Virtual Screening Room
Decades-long cultivation of distributors such as Kino, Oscilloscope, Magnolia and Film Movement paid off this spring in the Virtual Screening Room, after theatrical releases halted. The society managed to negotiate deals where $12 would buy viewers the right to watch a new movie as often as they wanted over a set period of time, usually three to seven days.
They’re splitting the profits with distributors. But as Ritter says, “Memberships are what keep us going. We’ve had several people sign up through the site recently and make donations.”
Those $15 annual commitments entitle you to discounts at the Manor and VisArt, reduced prices at CFS screenings – you make the money back if you buy three Cine Club tickets – and special members-only events.
You might expect the society to rest contentedly during uncertain times, but it itches to expand.
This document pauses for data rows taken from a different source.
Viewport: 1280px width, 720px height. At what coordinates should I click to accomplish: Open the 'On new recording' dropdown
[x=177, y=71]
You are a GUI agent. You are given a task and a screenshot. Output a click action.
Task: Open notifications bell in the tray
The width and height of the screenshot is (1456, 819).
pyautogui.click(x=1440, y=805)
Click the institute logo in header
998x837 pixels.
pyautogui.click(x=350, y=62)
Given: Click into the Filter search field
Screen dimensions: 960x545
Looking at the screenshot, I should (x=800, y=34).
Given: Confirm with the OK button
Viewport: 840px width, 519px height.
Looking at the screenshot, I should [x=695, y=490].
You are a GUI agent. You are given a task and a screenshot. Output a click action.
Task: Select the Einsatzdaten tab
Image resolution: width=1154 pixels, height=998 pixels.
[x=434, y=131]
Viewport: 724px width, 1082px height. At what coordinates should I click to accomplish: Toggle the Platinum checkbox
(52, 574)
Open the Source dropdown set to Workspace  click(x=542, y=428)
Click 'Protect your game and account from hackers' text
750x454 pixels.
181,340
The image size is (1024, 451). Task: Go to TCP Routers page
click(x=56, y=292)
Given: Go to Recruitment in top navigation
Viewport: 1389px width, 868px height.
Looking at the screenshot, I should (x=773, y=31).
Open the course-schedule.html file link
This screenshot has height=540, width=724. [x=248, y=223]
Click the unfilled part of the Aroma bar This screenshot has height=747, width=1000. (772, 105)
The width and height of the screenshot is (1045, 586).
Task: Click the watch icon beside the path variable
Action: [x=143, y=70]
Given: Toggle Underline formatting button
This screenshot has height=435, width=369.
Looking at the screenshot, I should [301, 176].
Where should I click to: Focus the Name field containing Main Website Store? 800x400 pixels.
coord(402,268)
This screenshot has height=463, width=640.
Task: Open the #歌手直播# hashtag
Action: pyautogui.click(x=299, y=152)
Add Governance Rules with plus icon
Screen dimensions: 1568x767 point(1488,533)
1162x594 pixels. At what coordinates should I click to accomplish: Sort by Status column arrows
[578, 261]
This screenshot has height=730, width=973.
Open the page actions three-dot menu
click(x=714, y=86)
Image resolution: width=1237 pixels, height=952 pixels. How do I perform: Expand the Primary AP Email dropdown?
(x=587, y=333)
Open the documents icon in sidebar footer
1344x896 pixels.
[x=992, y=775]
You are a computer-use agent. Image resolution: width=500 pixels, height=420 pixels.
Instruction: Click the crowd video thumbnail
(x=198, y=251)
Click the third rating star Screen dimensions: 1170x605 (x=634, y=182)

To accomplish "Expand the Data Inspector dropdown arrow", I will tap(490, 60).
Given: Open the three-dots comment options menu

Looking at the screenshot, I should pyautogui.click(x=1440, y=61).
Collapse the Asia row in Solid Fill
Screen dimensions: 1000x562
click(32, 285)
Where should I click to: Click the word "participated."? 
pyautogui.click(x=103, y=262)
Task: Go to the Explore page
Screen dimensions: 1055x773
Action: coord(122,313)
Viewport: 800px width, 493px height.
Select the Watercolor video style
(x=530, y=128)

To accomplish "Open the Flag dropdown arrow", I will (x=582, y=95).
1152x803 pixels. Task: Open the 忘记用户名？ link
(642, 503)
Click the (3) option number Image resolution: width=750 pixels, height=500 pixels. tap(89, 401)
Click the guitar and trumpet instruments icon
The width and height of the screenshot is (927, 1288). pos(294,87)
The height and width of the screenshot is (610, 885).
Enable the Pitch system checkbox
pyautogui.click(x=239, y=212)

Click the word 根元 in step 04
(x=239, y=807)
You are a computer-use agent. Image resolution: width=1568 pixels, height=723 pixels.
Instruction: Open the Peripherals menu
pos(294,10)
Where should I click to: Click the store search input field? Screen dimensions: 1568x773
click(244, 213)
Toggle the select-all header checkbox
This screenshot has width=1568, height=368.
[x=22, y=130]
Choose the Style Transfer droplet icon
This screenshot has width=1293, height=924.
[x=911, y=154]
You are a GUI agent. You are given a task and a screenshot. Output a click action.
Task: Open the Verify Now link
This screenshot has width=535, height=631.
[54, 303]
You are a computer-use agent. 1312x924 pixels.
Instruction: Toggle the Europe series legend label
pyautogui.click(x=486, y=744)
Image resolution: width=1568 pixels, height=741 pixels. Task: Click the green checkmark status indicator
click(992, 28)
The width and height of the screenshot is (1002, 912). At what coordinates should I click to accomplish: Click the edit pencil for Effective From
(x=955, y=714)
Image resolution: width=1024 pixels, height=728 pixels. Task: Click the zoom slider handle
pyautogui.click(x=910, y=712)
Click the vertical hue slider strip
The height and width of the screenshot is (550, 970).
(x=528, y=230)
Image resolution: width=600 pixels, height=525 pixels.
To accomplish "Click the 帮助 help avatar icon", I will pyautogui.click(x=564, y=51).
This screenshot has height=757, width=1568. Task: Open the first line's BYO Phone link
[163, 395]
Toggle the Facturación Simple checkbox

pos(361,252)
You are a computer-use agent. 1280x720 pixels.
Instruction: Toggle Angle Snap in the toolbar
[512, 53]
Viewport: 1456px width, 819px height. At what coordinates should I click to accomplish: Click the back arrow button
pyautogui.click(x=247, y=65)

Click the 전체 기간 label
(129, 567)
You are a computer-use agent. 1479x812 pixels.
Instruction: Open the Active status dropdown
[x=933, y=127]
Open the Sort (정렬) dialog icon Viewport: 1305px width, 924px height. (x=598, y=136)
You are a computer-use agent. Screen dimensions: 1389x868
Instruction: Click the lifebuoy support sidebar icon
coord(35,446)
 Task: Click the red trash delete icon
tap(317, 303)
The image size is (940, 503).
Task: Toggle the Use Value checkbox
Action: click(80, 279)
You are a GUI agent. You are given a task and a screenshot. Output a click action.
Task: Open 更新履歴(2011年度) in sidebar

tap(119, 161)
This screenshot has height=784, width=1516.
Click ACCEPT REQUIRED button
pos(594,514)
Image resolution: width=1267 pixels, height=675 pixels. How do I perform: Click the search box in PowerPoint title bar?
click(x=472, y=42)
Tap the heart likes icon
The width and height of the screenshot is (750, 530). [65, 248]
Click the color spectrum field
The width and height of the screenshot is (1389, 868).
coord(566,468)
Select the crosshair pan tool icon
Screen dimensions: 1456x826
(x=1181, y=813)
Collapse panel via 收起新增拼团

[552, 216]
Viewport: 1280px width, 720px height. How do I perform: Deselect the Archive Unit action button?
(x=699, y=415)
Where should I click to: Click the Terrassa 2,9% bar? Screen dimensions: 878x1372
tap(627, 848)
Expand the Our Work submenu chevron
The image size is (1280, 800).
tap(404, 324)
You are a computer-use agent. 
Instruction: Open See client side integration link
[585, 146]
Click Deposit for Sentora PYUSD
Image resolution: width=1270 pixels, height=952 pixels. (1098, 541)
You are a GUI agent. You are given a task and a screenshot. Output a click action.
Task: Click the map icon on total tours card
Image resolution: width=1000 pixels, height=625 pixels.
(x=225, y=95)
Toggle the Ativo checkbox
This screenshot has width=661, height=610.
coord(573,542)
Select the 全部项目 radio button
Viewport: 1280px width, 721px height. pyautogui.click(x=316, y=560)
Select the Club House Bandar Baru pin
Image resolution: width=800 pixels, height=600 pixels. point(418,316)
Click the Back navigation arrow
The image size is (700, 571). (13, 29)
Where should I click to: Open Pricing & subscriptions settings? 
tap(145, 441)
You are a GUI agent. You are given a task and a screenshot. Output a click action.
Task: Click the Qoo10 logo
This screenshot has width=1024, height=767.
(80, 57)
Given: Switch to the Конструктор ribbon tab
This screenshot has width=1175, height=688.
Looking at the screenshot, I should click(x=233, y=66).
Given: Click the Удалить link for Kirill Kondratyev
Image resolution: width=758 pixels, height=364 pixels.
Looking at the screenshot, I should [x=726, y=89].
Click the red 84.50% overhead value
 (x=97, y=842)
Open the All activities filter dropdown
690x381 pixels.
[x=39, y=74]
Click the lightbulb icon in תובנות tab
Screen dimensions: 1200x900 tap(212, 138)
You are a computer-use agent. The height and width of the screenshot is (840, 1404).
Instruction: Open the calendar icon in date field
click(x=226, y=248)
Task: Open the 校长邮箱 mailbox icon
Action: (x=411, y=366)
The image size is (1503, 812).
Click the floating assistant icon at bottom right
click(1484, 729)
The board of directors contemplates new member events, new partnerships around the city, maybe even an added series of classic films.
“We’ve talked for a long time about expanding our core mission, and we’re very interested in film history,” says Morong. “It would make sense to show older films or restorations and educate people that way.” Shapiro, who has taught film studies at UNCC, would be a logical host and might bring along his audience from Public Library screenings at ImaginOn.
At the moment, though, the dream of every film society remains out of reach in Charlotte.
“We would like to have our own dedicated space, one we can control,” says Ritter. “But that’s a long way down the road.”
This story is part of an Observer underwriting project with the Thrive Campaign for the Arts, supporting arts journalism in Charlotte.